Molecular sorting is a fundamental process responsible for the organization of intracellular matter: biomolecules that dwell on the outer and inner membranes of the cell are partitioned into spatially localized domains and engulfed into small vesicles, that detach from the membrane to be delivered to their right destinations. A recently proposed theoretical model of this process is based on the coupling of a) phase-separation-driven formation of sorting domains and b) domain-induced membrane bending, leading to vesicle nucleation [1]. In this minimal model, molecules are randomly inserted on the lipid membrane, can diffuse laterally and aggregate into domains, and are extracted as part of a domain once it has reached a characteristic extraction size, representing the average size of mature vesicles. The predictions of the theory and numerical investigations of a latticegas realization of the model show the existence of an optimal region of parameter space where sorting is most efficient.

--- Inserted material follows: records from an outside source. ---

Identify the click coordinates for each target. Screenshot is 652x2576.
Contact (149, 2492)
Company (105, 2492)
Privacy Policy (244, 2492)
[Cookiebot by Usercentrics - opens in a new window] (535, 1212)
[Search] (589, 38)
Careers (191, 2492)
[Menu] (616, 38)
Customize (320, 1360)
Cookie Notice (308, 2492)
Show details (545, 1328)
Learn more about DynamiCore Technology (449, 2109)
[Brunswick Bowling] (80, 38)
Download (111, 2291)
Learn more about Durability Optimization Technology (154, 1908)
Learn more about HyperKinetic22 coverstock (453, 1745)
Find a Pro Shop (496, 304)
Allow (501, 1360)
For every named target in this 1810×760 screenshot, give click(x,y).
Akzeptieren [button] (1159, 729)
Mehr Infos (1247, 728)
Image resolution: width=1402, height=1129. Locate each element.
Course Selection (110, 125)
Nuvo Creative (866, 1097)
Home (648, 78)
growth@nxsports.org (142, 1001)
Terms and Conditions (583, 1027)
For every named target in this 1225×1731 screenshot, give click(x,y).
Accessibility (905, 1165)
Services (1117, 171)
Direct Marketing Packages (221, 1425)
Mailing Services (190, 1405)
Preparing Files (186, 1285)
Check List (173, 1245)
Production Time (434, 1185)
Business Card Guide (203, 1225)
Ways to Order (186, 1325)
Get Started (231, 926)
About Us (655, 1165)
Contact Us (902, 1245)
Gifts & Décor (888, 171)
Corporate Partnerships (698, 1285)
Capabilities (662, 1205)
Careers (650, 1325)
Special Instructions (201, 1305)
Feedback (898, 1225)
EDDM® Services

In the experiments, detected domains are commonly classified into two groups: productive domains, if their growth eventually terminates in the nucleation of a vesicle, and unproductive domains which rapidly dissolve. To interpret these data, we use central notions of the classical theory of phase separation, such as the boundary tension and the critical domain size. Comparison with experimental results shows that the statistical properties of productive and unproductive domains inferred from experimental data are in agreement with those predicted from numerical simulations of the model, compatibly with the hypothesis that molecular sorting is driven by a phase separation process. The model is further extended to account for the simultaneous sorting of a multiplicity of molecular species, revealing that, when keeping fixed the total incoming molecular flux, the average molecule residence time increases with the heterogeneity of the molecular pool according to a simple scaling law. Molecular sorting is further investigated by means of a simplified one-dimensional lattice-gas model, where the membrane is allowed to undergo the topological transformations corresponding to fusion and detachment of molecule-loaded vesicles.

References

[1] Marco Zamparo, Donatella Valdembri, Guido Serini, Igor V Kolokolov, Vladimir V Lebedev, Luca Dall’Asta, and Andrea Gamba. Optimality in self-organized molecular sorting. Physical Review Letters, 126(8):088101, 2021.